指定された窓口で、父の入院に必要な手続きを済ませた。結構大掛かりな手術である筈だが、受付の人にとってはそれは単なる一つのオペであり、粛々と事務手続きを進めるだけだった。確かに、この病院には切れ痔や淋病、水虫から膵臓癌まで幅広い病人が居て、数え切れない程の手術が行われているのだ。いちいち一件毎に「お気の毒ですね」「お心をしっかりお持ちください」「ご無事をお祈りしています」などと懇切丁寧に言っていたら身が持たないだろう。

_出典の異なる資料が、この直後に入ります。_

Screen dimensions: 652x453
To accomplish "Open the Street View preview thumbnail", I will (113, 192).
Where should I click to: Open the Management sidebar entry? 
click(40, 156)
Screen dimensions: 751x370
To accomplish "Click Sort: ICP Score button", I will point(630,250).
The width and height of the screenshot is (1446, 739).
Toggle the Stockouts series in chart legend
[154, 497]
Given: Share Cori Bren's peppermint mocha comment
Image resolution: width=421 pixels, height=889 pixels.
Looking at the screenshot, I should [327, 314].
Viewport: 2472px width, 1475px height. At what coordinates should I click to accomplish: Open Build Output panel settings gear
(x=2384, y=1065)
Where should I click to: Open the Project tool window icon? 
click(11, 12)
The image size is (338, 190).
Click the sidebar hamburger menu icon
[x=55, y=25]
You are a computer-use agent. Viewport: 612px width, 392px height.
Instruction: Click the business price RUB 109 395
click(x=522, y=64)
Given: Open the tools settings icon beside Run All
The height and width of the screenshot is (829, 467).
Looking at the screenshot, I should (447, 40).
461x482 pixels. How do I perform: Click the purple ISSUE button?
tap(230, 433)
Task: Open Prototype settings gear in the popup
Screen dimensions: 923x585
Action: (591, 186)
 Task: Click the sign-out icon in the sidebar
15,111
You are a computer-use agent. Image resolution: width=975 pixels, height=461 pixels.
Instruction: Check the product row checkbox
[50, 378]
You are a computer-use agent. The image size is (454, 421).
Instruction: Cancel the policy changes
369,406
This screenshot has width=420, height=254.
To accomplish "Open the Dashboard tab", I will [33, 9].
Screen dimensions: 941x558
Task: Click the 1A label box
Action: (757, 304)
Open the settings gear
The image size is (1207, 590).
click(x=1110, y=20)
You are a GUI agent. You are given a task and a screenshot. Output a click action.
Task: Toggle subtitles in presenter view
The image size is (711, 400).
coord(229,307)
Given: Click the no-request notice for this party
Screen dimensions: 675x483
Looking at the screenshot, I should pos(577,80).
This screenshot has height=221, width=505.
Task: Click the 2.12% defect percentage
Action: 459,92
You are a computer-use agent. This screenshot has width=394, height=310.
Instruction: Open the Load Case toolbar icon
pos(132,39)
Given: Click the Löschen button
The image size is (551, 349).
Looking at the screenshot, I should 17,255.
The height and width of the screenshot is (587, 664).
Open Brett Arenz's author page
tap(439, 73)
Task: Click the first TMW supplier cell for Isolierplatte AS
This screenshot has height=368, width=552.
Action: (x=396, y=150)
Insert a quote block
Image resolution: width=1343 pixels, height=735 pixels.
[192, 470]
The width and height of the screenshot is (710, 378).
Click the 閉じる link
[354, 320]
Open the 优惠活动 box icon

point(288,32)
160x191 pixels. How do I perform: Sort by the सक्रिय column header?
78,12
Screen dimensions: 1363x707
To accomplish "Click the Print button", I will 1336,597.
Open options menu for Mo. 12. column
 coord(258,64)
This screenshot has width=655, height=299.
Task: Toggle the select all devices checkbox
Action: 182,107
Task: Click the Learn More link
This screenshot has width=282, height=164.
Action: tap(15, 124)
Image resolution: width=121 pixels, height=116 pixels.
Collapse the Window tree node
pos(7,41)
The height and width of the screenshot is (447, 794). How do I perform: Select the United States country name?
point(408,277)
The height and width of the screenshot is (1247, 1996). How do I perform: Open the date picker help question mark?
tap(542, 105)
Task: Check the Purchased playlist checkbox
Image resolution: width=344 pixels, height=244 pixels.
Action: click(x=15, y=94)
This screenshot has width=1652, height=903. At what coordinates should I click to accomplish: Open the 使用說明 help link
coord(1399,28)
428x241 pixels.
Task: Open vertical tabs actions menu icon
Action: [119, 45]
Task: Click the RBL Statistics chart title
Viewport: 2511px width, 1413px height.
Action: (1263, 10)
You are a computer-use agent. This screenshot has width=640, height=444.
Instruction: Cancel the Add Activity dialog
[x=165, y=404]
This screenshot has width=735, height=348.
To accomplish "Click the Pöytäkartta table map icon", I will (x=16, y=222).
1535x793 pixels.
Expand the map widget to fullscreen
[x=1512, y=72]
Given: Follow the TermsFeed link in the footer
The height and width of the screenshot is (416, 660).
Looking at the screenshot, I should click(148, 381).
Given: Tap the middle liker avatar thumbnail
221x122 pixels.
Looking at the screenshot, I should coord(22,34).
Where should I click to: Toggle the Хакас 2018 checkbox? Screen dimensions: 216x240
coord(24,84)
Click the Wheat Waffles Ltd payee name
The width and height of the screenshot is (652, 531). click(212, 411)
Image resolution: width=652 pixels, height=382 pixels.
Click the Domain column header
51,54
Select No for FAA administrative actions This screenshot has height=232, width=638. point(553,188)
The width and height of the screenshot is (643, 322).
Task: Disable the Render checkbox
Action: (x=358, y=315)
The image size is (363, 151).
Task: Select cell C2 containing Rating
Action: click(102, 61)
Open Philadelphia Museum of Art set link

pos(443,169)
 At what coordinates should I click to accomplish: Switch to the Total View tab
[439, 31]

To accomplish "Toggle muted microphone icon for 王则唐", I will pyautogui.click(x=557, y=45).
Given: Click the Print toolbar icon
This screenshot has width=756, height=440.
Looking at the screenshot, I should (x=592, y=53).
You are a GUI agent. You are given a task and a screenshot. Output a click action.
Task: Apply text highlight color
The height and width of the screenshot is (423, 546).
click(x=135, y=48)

病気は病気、金は金という割り切りはどことなく池袋の下品な風俗店の外観を思い出させた。
「お支払いはいかがされますか」
手元の端末を叩きながら、スーツ姿の男性職員が聞いてきた。
「もう料金が決まってるんですか?」
「前金という形でお支払いいただいて、退院後に余ったら返却という形もございますが、あまりそういう方はいませんね」
「じゃあ後払いで」
「現金ですか? カードですか?」
「失礼?」
僕は聞き返した。
「現金でお支払いか、クレジットカードをご利用ですか?」
男性が淡々と言葉を足して繰り返した。
「クレジットカードも使えるんですか?」
「はい。VISA、マスター、セゾン、ダイナース……」
「カードで支払います」
僕は延々と続きそうなカード会社の名前を遮って言った。カードで支払えばポイントが付くのだ。
「かしこまりました。では金額確定次第、お知らせ致します。お父様はお勤めにはなっていらっしゃらないので、市役所で減額申請をすれば大分お安くなると思います」
「それは……」
「詳しくは市役所にお問い合わせください」
今度は僕が遮られる番だった。
「ご親族の方々には心身ともにご負担をお掛けすることをお詫び申し上げます」
と初老の丸い眼鏡を掛けた痩せた医師が言った。乱雑に積まれたカルテやマグカップが置かれた机からは、脳外科医という職業の忙しさを察するのに充分だった。医師は僕や母に一度として目を合わせる事なく症状を説明した。手術前の検査で、脳の太い血管にもう数カ所、極めて除去が難しい場所に原因不明の瘤が見つかったという事だった。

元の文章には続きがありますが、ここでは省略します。